(1) Modern classification algorithms like SVMs need some pretty hardcore math routines (SVMs require Quadratic Programming, which isn't trivial to implement correctly). Do you intend to implement these yourself? If so, that alone might be useful as a separate library, with the ML library built on top of it.
(2) I've been thinking about a JS distributed computing library for a long time -- sort of like Folding@Home, but instead of having to download a program, you just visit a website and let JS do the crunching (Ajax will pull and push data chunks). With modern JS engines, this has become more of a reality. So to bring it back to your question -- why not try to abstract as much of the math+algorithms from as many distributed computing projects as possible, and then build a generic JS library for doing distributed computation. You could have each distributed computing project as a benchmark -- i.e., start by implementing SETI@Home using your library, then move on to Folding@Home.

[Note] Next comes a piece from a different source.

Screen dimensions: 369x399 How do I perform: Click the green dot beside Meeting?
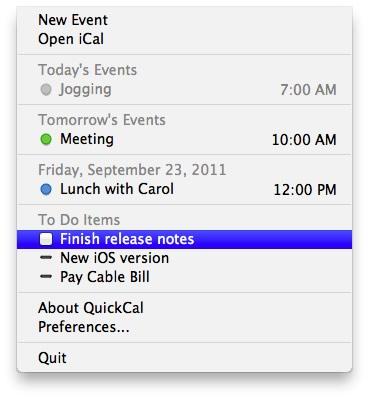pos(46,139)
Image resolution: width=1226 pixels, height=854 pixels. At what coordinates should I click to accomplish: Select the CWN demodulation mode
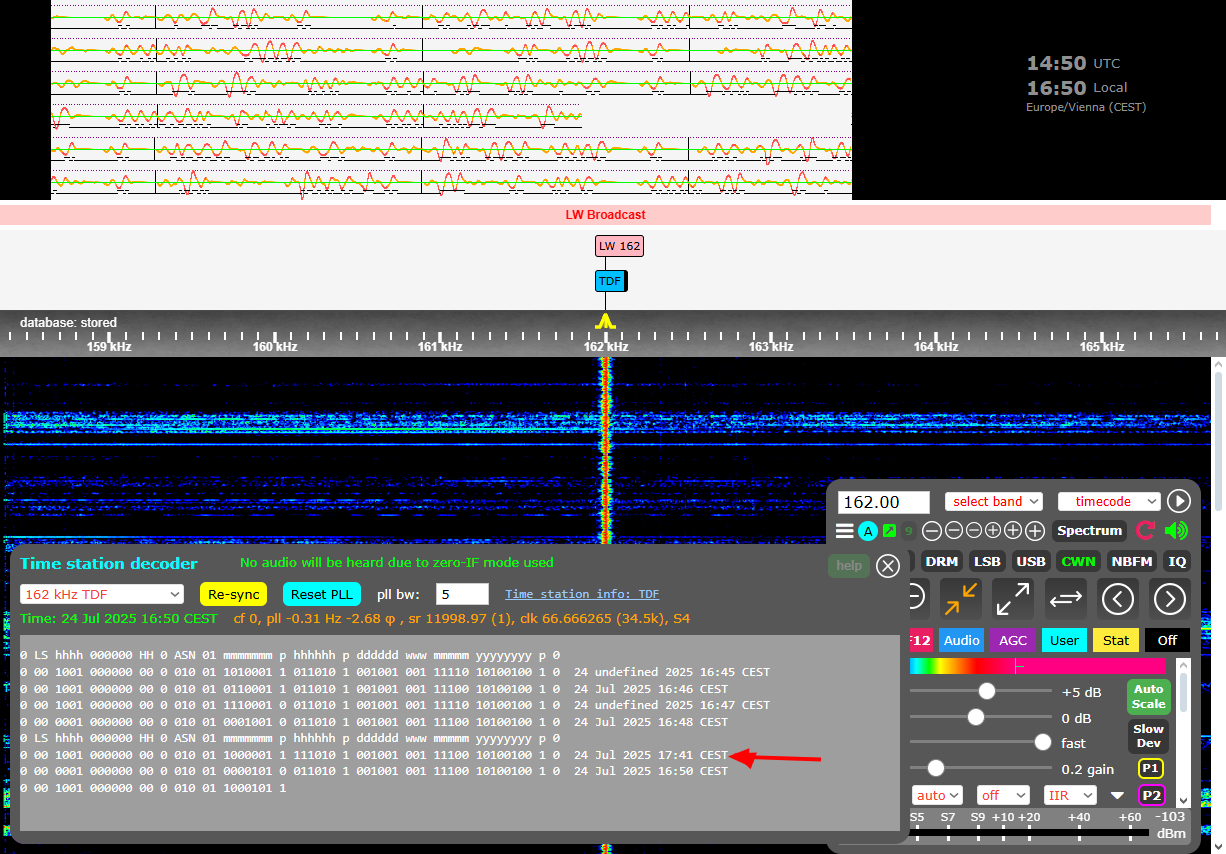[1078, 562]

I guarantee you won't be bored... ;)
Good luck, and I'm really glad people are pushing the capabilities of JS these days.
On a lighter note, can you imagine the derisive laughter if you had suggested this 10 years ago? :)
I also point you out to some interesting resources about concepts that you could easily implement in your library.
Like the NGD ( Normalized google distance ), just an idea, to make smarter tag clouds ? http://www.complearn.org/
If you are planning to release this as a product, i doubt that it could gain traction, although the whole node.js thing makes me wonder whether everything is moving to the client, even heavy computational tasks as ML or AI problems. If it is a project just for the sake of it or for fun, then it would be cool to see your implementation.